Get your own Customized 4-week training block designed around your goals and the tools that you want to use. Work on Bodyweight, Kettlebell, and Barbell lifts. Use one or all of these modalities. Train 3-5 days per week. Focussing on 3 Primary Lifts is the most efficient way to spend you time in the gym and develop purposeful strength. For example (Military Press, Pull-up, and Back Squat.) You could spend years building these lifts and gaining strength and muscle size. We can figure out what lifts you want to work on for 8-12 weeks. You have to want to show up for your training. There is lots of room for customization, but it is helpful to stick with the same Push, Pull, and Lower Body lifts for 3-12 months with some intelligent deloads along the way.
Each 4-week block of training is stored in a google sheet. This google sheet is your Training Log. It will contain the 4-week block of training; any notes that we each make along the way; and links to all of the tutorial videos. A training log is a valuable resource. Over time you will have a great resource to look back on to find inspiration; see what worked best; and a history of Plans that you can go back to in the future if you want to take a break from coaching. This is your Training Log. You will always have access to it and its content.
All of the lifts that you will work on will have a video tutorial, some of these will come from The Strength Kitchen Youtube library. Other times it will be a custom video to meet the needs of a unique situation. I am always happy to make a video tutorial and the turn around is generally very quick.
More communication is always better. Always reach out and ask questions. Avoid guessing and assuming. If something is not clear, just ask. Texting is a great communication tool and you will get a response pretty fast. Make videos of your lifts for feedback. Maybe it is just for a spot check, “how does this look?”. Or, maybe it is something specific, “Thoughts on the path of my Military Press?”. The more we communicate the more progress you will make and that is the most important objective.
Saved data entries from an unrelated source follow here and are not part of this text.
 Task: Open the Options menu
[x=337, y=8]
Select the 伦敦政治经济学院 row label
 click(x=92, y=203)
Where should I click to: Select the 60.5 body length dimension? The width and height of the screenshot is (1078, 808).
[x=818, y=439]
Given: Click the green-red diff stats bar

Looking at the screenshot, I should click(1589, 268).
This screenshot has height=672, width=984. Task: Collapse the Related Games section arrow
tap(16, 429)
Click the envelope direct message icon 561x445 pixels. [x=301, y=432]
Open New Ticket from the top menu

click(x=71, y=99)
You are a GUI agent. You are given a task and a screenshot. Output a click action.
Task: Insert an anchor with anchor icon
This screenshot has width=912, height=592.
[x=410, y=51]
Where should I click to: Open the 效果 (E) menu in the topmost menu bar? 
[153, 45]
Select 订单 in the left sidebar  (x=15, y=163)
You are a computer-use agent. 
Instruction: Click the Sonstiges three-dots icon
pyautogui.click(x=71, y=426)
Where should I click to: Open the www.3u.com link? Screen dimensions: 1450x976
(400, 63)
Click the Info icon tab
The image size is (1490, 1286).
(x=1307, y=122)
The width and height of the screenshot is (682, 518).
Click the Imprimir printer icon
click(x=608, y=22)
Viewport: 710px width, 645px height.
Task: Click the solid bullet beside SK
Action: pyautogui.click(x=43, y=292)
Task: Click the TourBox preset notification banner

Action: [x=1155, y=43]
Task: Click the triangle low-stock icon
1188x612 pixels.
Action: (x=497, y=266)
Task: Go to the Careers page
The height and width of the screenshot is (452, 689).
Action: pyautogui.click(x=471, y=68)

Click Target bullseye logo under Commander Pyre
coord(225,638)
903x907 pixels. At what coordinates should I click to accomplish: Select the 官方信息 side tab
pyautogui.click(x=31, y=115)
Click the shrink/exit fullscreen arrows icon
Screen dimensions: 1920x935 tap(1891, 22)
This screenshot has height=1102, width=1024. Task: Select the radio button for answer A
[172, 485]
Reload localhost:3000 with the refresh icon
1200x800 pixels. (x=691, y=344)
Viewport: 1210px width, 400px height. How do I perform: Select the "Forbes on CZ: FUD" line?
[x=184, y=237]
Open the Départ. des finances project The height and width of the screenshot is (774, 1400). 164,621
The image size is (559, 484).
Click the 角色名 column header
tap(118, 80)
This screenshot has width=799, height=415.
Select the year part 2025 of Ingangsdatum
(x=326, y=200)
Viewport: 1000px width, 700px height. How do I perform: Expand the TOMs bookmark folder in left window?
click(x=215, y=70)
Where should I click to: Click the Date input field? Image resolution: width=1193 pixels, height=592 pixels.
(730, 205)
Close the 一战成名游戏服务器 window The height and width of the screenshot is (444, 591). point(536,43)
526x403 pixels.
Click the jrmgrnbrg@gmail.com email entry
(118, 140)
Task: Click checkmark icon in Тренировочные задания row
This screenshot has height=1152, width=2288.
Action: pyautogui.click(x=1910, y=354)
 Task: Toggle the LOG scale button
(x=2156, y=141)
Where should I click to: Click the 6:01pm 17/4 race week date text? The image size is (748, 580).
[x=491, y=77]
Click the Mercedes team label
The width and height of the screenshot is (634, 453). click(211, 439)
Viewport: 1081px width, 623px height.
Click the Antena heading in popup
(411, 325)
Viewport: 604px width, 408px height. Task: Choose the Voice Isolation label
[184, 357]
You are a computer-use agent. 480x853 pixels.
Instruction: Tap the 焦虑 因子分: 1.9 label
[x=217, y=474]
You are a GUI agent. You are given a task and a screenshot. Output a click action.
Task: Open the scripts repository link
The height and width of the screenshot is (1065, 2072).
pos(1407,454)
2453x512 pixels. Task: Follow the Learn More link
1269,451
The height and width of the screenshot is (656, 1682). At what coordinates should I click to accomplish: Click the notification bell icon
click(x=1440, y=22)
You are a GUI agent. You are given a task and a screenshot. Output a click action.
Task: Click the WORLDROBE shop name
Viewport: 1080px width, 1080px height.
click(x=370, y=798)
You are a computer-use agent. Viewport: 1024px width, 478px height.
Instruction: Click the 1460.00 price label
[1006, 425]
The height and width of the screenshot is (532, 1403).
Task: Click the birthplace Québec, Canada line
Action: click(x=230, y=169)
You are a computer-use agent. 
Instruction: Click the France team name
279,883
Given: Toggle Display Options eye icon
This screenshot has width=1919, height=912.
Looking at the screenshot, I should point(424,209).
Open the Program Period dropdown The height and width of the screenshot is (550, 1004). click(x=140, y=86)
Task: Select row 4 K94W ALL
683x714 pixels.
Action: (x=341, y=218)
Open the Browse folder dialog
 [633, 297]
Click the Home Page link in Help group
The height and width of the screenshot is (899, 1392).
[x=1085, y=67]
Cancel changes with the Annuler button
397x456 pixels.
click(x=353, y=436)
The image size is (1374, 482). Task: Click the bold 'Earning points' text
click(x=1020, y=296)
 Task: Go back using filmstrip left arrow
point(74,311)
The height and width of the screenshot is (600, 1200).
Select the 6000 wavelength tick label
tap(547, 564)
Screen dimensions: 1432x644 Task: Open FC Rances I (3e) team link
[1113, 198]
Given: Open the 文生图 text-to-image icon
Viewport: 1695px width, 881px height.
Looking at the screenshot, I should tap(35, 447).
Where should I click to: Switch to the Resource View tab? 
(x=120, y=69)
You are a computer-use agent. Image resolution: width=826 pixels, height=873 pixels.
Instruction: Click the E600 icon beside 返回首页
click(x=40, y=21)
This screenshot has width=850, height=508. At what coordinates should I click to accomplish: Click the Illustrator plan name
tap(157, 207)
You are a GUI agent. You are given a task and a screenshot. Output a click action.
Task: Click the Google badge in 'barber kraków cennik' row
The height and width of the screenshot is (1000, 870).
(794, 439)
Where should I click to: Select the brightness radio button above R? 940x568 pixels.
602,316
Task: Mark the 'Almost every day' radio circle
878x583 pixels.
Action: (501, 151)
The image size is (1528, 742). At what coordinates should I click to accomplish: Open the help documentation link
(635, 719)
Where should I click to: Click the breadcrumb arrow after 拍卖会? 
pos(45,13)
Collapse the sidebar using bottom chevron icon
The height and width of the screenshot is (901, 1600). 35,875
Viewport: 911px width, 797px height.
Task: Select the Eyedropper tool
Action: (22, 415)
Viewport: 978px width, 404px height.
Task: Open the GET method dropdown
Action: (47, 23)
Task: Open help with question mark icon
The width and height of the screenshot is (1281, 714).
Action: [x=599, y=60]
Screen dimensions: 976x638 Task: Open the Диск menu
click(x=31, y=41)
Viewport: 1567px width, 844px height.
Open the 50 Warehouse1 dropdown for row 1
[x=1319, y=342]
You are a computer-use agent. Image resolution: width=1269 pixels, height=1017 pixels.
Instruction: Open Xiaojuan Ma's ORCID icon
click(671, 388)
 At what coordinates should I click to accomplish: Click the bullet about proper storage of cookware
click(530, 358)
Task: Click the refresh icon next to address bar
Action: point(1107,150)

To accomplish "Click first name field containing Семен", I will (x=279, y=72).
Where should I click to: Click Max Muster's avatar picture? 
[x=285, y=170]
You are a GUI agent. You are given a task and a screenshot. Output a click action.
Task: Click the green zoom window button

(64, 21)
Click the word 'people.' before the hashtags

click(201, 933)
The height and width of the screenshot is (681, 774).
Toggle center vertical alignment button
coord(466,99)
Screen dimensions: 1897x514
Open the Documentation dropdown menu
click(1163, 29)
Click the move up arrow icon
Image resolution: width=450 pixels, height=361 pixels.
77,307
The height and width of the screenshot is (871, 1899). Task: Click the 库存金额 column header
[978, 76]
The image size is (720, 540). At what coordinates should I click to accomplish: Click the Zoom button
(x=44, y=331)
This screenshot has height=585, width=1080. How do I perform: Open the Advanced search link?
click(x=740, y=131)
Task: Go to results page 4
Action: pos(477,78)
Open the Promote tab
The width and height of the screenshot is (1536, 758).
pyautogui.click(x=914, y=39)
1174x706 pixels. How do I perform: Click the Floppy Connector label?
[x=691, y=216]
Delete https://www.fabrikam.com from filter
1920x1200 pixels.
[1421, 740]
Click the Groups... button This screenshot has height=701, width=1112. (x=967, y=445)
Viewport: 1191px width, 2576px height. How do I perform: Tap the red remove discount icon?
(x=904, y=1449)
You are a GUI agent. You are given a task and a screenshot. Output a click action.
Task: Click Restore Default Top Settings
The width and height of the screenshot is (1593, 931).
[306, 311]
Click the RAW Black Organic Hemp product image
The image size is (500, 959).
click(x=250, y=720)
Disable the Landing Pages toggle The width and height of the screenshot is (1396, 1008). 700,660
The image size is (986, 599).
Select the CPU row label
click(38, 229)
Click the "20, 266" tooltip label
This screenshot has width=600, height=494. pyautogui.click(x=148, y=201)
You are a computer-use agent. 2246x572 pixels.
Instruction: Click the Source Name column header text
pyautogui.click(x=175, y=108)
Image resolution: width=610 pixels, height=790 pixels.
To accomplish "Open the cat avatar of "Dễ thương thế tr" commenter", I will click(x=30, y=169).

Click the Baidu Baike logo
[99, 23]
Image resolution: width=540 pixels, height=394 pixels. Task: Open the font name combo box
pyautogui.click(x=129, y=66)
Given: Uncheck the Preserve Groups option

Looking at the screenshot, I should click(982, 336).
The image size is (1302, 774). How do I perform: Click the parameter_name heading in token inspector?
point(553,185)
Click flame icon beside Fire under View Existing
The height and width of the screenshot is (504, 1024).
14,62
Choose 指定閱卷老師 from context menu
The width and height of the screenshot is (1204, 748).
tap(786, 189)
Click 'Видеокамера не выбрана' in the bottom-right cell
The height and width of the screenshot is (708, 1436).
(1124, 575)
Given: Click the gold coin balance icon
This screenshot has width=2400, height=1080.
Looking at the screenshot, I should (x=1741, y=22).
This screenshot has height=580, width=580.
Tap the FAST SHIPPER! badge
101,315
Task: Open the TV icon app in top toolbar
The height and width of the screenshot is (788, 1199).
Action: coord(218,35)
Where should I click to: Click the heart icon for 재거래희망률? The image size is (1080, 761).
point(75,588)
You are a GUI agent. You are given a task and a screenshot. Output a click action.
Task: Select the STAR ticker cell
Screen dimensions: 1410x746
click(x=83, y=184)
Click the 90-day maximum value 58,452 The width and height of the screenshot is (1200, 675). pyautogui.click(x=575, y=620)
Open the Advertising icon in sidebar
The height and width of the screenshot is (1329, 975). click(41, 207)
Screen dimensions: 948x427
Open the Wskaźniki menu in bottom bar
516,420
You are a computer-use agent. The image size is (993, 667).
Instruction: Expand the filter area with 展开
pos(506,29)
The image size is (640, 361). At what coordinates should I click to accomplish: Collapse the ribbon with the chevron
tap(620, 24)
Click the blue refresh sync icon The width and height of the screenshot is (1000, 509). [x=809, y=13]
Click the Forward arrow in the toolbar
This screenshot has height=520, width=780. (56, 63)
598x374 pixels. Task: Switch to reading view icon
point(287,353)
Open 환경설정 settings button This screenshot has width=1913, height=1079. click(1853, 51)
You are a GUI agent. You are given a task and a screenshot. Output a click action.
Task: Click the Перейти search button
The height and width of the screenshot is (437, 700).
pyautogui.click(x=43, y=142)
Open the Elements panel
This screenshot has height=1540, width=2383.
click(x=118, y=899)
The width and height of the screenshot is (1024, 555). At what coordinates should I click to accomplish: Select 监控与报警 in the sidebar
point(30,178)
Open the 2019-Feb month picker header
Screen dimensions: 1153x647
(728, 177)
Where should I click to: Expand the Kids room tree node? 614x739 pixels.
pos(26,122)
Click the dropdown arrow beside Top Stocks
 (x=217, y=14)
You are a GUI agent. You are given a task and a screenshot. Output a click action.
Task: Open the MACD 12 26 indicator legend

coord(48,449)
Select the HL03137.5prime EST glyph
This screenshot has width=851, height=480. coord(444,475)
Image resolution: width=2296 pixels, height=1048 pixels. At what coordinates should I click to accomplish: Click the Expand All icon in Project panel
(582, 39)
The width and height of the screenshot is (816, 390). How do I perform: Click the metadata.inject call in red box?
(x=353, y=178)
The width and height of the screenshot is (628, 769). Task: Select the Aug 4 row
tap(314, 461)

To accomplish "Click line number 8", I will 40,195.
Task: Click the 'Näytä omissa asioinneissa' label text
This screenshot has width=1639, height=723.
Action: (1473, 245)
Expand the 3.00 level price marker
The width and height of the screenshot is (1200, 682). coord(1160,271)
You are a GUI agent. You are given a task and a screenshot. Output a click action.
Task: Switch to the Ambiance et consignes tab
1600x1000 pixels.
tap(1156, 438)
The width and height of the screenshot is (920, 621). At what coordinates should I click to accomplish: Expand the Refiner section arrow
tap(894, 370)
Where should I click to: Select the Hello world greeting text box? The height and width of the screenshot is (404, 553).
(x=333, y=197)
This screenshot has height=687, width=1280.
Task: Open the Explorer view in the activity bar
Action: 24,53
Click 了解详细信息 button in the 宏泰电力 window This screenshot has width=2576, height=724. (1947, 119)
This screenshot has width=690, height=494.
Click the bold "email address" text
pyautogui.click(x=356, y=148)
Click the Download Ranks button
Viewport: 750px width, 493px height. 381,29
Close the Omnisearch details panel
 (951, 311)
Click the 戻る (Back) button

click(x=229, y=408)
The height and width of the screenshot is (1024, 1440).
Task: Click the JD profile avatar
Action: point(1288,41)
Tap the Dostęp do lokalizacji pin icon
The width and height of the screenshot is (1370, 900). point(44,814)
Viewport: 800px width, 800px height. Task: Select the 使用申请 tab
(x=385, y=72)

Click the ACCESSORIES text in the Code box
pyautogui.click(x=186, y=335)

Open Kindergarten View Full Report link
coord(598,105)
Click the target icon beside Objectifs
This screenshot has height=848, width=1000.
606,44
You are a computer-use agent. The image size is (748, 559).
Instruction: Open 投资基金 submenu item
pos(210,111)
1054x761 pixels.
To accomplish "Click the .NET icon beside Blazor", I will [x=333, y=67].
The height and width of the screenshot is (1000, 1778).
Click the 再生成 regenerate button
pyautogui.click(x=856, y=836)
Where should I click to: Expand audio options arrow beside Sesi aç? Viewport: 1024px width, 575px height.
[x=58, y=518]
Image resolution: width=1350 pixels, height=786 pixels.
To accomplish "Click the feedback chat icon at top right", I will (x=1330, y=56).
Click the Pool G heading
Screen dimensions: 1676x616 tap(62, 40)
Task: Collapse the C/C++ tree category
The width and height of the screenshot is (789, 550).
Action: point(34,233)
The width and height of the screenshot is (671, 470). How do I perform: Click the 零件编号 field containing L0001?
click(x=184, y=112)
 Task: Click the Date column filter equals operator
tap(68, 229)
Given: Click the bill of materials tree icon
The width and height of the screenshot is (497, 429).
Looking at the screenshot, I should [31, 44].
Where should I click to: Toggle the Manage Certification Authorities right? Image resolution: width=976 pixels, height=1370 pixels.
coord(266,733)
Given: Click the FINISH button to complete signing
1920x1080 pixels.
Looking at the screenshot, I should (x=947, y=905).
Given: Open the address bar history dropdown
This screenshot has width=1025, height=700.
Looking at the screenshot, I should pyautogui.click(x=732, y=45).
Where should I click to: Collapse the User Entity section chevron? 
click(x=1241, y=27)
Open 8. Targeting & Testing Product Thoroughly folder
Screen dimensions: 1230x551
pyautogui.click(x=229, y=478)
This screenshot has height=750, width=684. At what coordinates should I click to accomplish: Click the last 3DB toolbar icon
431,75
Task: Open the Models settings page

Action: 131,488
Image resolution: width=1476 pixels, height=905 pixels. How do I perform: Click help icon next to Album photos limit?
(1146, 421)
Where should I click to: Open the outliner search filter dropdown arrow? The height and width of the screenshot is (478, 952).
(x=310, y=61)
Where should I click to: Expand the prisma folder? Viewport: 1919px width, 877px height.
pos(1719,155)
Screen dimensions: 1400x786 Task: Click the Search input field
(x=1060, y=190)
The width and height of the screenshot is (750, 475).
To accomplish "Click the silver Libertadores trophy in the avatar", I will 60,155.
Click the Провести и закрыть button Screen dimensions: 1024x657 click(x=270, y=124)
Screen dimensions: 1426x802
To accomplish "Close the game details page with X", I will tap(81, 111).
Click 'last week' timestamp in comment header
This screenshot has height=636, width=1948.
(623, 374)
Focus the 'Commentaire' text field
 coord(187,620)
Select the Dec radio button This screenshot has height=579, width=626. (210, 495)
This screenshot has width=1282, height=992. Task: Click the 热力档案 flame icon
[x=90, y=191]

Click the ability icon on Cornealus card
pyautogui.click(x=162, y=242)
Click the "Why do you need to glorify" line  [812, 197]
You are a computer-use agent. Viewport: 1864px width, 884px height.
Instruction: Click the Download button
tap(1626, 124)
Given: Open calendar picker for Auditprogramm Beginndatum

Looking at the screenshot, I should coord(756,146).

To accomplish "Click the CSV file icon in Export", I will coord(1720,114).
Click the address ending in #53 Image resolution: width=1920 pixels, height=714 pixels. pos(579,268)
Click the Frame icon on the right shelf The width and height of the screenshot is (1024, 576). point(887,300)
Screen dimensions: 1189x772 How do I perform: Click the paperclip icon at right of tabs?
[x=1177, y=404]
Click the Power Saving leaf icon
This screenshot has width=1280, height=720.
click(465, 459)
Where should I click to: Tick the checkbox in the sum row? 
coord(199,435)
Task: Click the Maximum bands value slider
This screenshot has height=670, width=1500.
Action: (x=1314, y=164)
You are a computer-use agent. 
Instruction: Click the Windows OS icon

I get excited teaching the big compound lifts. Lifts like the Pistol Squat, 1-Arm Push-up, Barbell Deadlift, Military Press, Ring Dip, and Pull-up variations, just to name a few lifts. Whether you are trying to get your first Chin-up or Push-up; Military Press your half-bodyweight kettlebell; hit your double-bodyweight Deadlift, or learn how to do Ring Dips; count me in.
A movement assessment is a very helpful tool to identify any low hanging fruit. Sometimes a biomechanical asymmetry or limitation can prevent you from making strength gains or lead to injury. A Movement assessment can help guide us in a direction that helps us make good exercise choices. In the case that you would benefit from specific mobility or stability exercise, we will include those as movement prep or as a daily movement practice that can be done at another time in the day when it is convenient. There are 5 general mobility/exercises that everyone will benefit from, but we will customize these drills to your specific needs. Mobility and flexibility will be addressed, but don’t worry it will not subtract much more than 10-15 minutes of time from your day. And, remember that big compound (multi-joint exercises) are flexibility/mobility work in their own right.
Bodybuilding and isolation work. Although muscle gain is a normal outcome, this is Strength Training and Skill Acquisition. We can add in some isolation work and back-off sets when it is appropriate, but in general we will avoid failed reps and look at strength as a long game with sustainability as a key metric. Strength training shouldn’t smoke you and leave you sore for 5 days. You will work, but in a way where you feel like you could have done a little bit more. You are going to walk away from each session with a little bit left in the tank.